Exactly the lines from the one containing "Given: Click the channel" through the end of the data below are to be reproduced, and nothing besides them.
BEGIN
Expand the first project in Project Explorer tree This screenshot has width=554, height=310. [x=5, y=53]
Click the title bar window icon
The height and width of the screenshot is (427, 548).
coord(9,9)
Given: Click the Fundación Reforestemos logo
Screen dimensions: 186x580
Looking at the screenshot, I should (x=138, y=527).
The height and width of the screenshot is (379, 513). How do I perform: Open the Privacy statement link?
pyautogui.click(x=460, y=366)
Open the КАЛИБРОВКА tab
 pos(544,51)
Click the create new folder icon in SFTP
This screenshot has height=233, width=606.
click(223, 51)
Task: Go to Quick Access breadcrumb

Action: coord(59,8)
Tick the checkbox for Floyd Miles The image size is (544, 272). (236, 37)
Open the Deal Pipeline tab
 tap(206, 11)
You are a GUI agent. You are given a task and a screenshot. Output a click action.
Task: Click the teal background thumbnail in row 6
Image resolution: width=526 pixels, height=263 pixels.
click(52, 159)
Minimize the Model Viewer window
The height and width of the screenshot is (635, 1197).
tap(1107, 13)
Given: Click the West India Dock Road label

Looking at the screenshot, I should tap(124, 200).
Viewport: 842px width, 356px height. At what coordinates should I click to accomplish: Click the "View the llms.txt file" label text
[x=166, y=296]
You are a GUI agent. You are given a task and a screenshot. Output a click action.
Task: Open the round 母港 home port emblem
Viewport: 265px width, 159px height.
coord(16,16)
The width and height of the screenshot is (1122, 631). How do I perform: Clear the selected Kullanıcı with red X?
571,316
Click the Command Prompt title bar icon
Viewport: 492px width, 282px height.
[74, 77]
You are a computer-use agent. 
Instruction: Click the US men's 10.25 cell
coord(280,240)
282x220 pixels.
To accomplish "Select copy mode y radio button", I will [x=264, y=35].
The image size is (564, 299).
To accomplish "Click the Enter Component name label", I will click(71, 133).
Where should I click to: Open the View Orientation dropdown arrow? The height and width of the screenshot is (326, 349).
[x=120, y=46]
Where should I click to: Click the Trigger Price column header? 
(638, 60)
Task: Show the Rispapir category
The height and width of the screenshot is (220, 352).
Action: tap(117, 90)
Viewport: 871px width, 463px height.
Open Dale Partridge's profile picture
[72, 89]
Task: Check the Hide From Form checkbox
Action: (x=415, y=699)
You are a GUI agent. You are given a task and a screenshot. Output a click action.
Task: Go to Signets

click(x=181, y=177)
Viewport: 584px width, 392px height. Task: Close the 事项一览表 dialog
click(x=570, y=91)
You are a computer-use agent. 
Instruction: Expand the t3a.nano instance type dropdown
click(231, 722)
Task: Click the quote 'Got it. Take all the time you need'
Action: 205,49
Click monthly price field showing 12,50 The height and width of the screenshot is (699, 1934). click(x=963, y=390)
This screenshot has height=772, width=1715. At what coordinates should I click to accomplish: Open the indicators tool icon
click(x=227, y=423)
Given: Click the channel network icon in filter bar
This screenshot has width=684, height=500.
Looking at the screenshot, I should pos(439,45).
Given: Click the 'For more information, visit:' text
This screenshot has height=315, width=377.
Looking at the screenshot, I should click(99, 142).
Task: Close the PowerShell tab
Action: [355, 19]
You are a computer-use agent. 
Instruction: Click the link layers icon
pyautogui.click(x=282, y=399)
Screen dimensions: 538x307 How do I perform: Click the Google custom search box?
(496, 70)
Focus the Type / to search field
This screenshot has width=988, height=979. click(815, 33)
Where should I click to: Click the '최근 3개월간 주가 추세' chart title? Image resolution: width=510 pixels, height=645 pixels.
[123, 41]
END
-- Exercise answer --
Given: Click the channel network icon in filter bar
This screenshot has width=684, height=500.
Looking at the screenshot, I should pos(439,45).
Given: Click the 'For more information, visit:' text
This screenshot has height=315, width=377.
Looking at the screenshot, I should click(99, 142).
Task: Close the PowerShell tab
Action: [355, 19]
You are a computer-use agent. 
Instruction: Click the link layers icon
pyautogui.click(x=282, y=399)
Screen dimensions: 538x307 How do I perform: Click the Google custom search box?
(496, 70)
Focus the Type / to search field
This screenshot has width=988, height=979. click(815, 33)
Where should I click to: Click the '최근 3개월간 주가 추세' chart title? Image resolution: width=510 pixels, height=645 pixels.
[123, 41]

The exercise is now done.